I am making a car stereo which has two inputs: A 3.5mm connector and bluetooth. The bluetooth signal is converted to analog using PCM5102 which output is 2.1Vrms.
The purpose of the summing amplifier is to switch to either of the audio inputs when the other one is not present (one of them is always 0).
So, my question is how can i make the signal from the aux input (J1) be limited to maximum 2.1Vrms, no matter its input voltage.
how can i make the signal from the aux input (J1) be limited to maximum 2.1Vrms, no matter its input voltage.
You could use a compressor circuit to help you achieve your goal. Start with a voltage controlled amplifier like the THAT218X and measure the input signal with an RMS level detector like the THAT2252. This design note has a schematic you could use: -
Reality check on your requirements
You can't easily limit RMS voltage, because RMS voltage is related to its average value. Average voltage will be different for a square wave, than for a sinusoid, for example. To know how much attenuation will be necessary in order to avoid exceeding some "ceiling" average, you would need to look into the future, to see the waveform as it will be in the next few milliseconds, calculate its average, and then set the appropriate attenuation level in the present.

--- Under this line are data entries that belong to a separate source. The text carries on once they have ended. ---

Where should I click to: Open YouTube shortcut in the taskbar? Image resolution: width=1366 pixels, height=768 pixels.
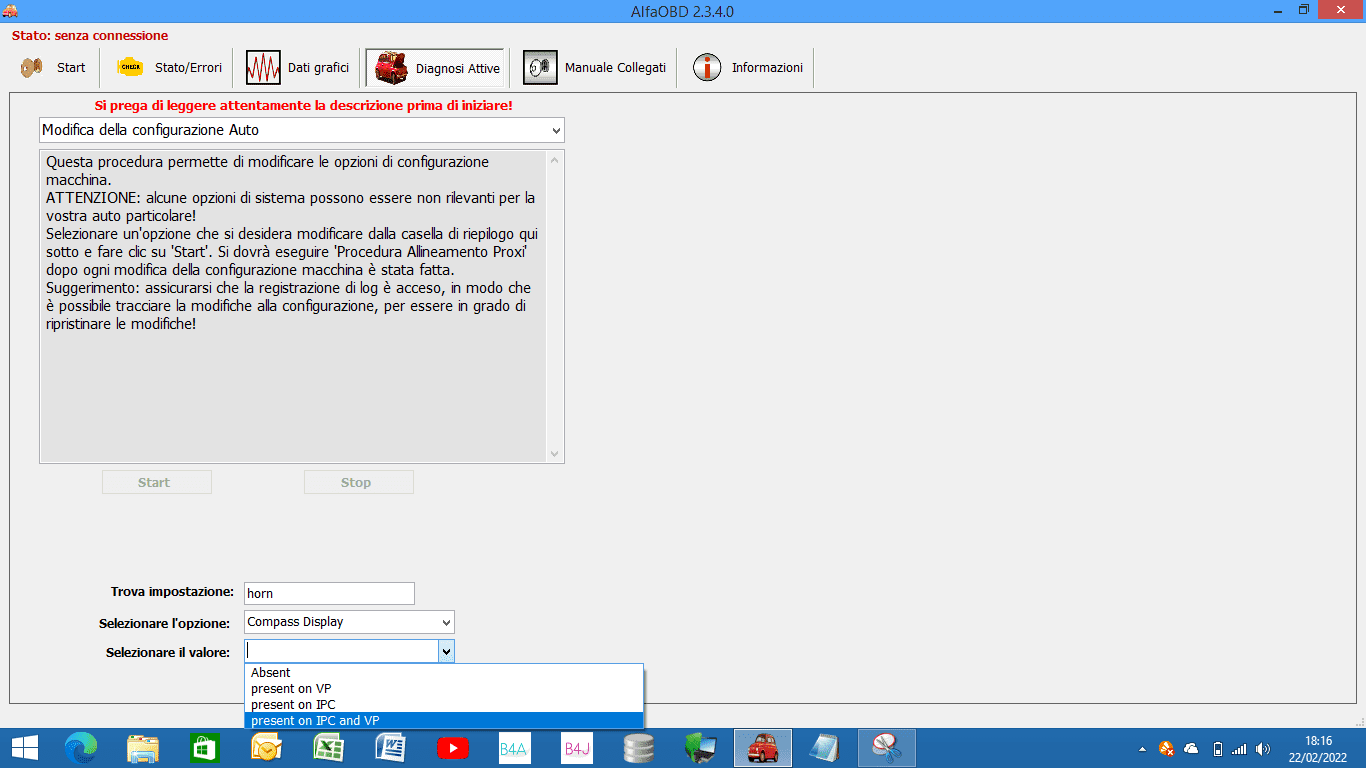coord(452,748)
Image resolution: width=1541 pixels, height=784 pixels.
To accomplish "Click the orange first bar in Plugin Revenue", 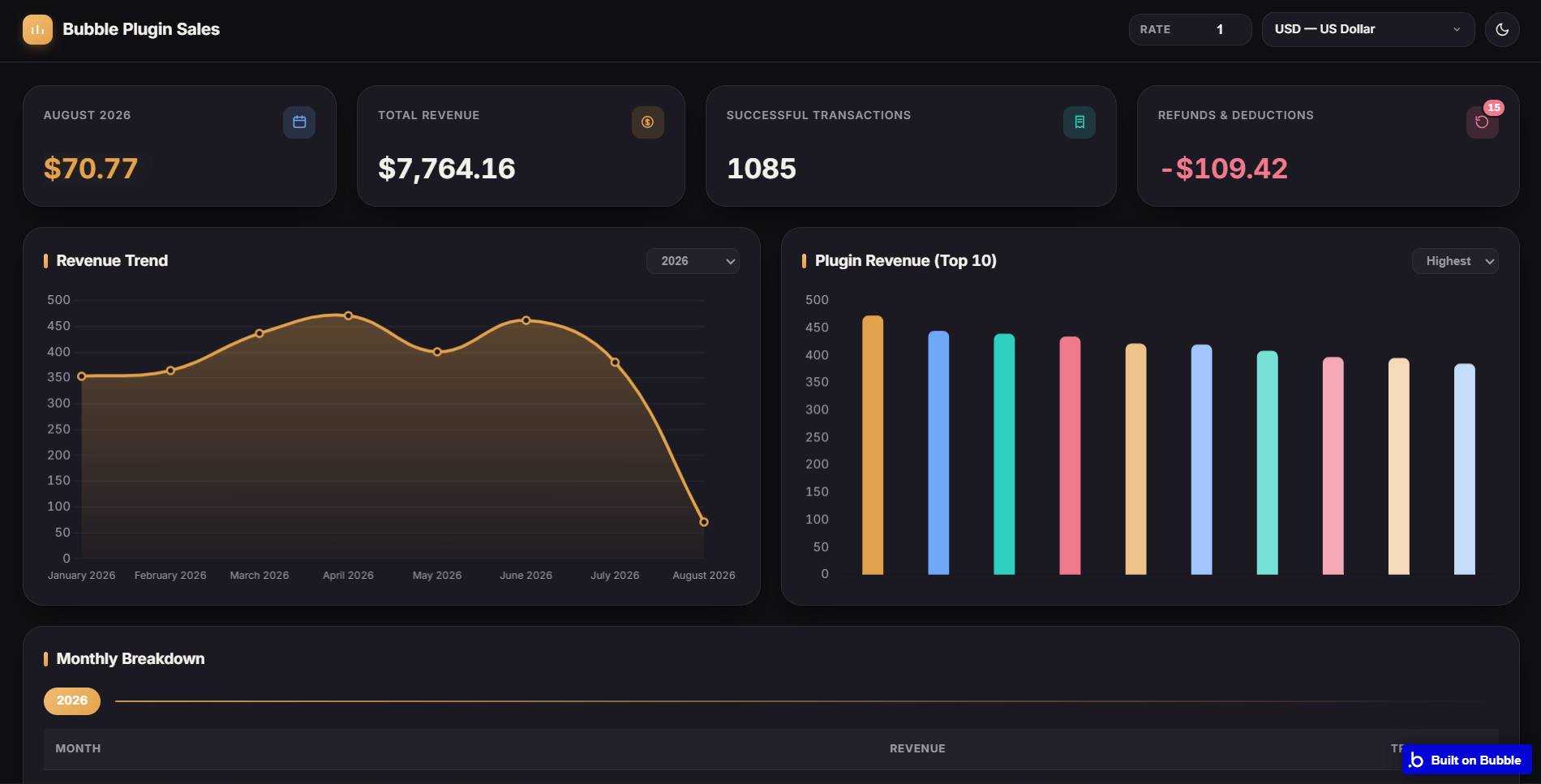I will pos(873,445).
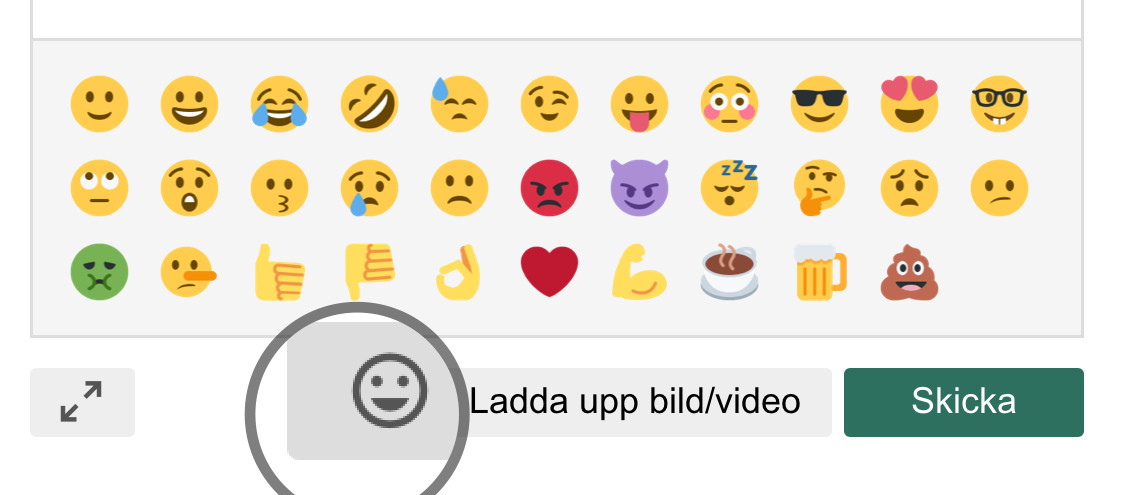The image size is (1125, 495).
Task: Send the message with Skicka button
Action: (964, 402)
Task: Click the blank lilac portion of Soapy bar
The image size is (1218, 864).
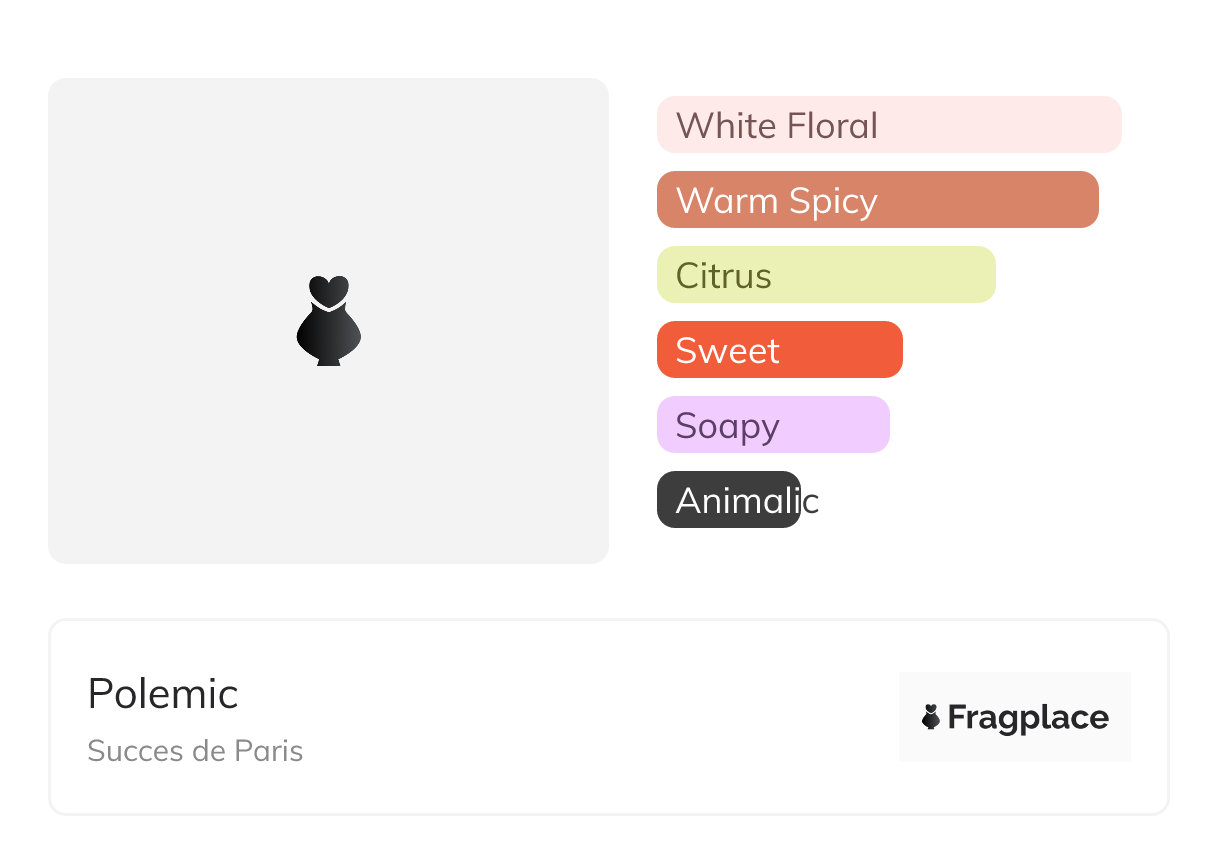Action: [x=835, y=425]
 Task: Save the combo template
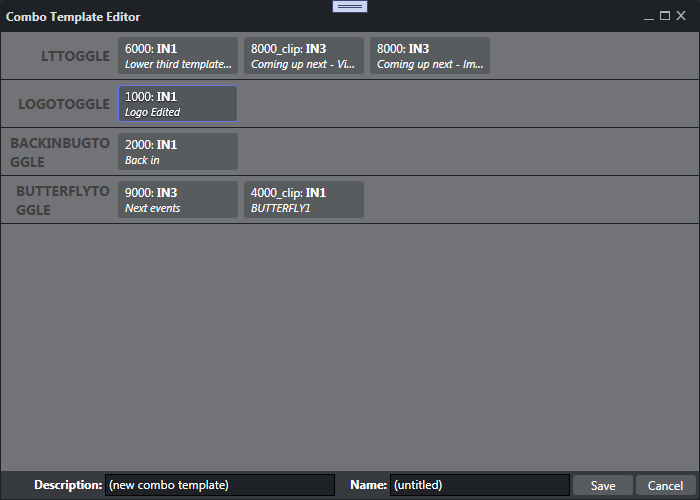click(x=603, y=485)
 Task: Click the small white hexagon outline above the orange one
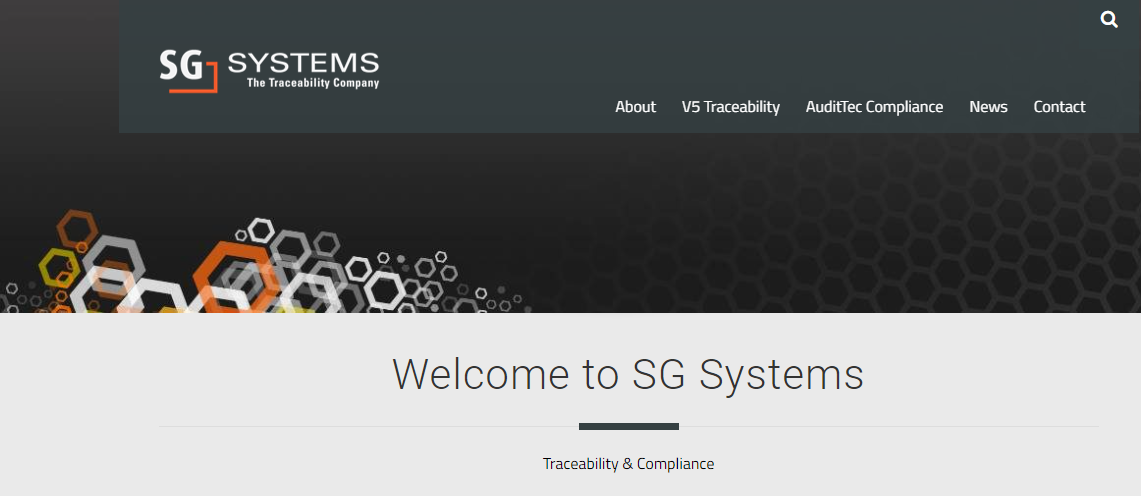[261, 230]
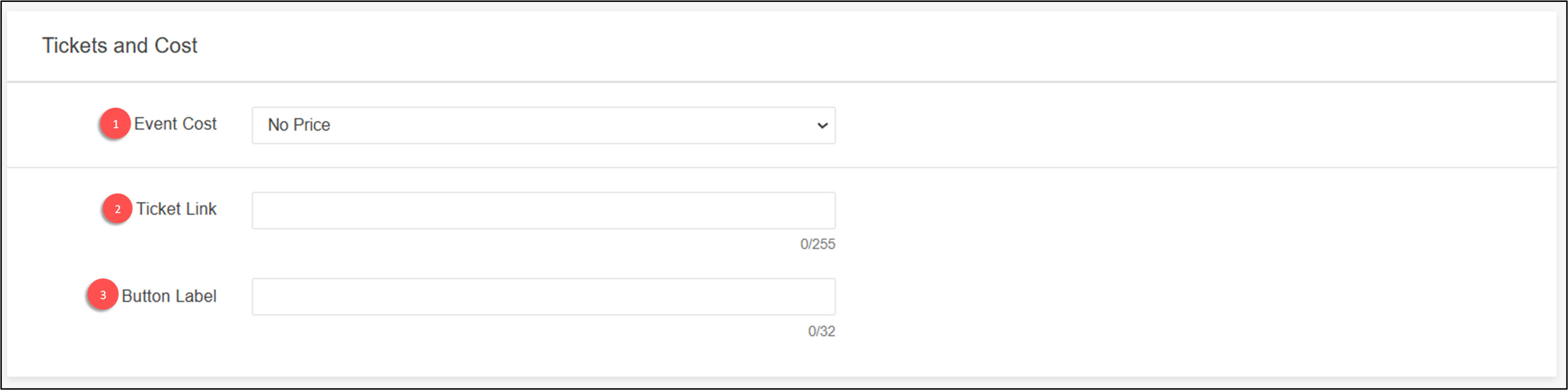The height and width of the screenshot is (390, 1568).
Task: Open the Event Cost selection list
Action: click(544, 126)
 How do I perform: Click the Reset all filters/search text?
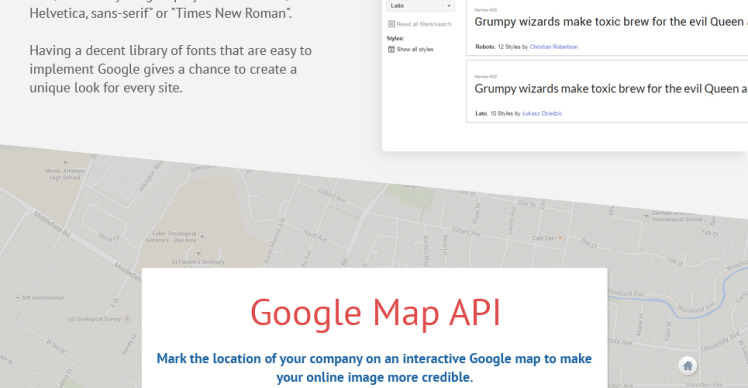click(x=424, y=24)
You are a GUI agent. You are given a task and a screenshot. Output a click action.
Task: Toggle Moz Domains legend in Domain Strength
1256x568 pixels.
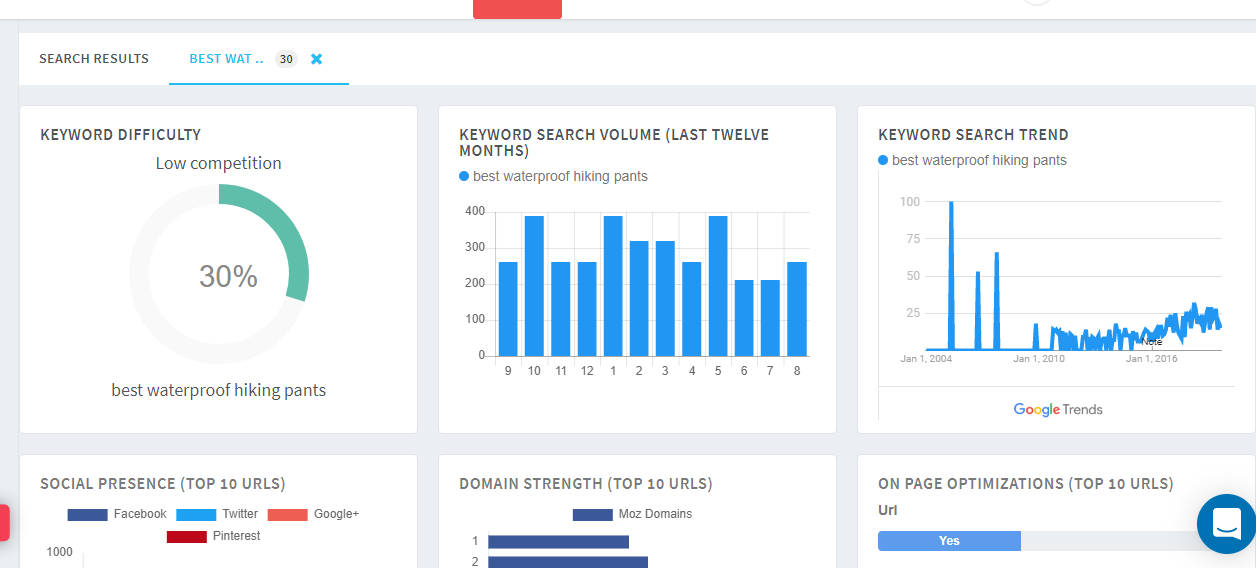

That's obviously absurd, but other tricks do exist. You can do the averaging for a recent (in the past) interval of signal input, and then begin attenuation, just a little late. That won't prevent sudden bursts of excessive power getting through, but such a system can react quickly enough to ensure that it doesn't last for more than a few milliseconds. That's the approach suggested by Andy aka.
You absolutely can limit instantaneous voltage, because that is known right now, and can be "clamped" to some maximum, right now. The simplest approach is probably a voltage follower using a rail-to-rail output op-amp:
simulate this circuit – Schematic created using CircuitLab
The op-amp cannot output voltages beyond its own supplies, so output voltage here can never fall outside the range −2.1V to +2.1V, which is 4.2V peak-to-peak. The hardest part about this design is finding/building a dual ±2.1V power supply. That will be significantly more complex than the actual amplifier.
Clamping like this causes clipping, if the input signal is too large, which is of course heavy distortion. I suspect that this will be a deal breaker, so I'm not inclined to make any effort here to elaborate on this approach.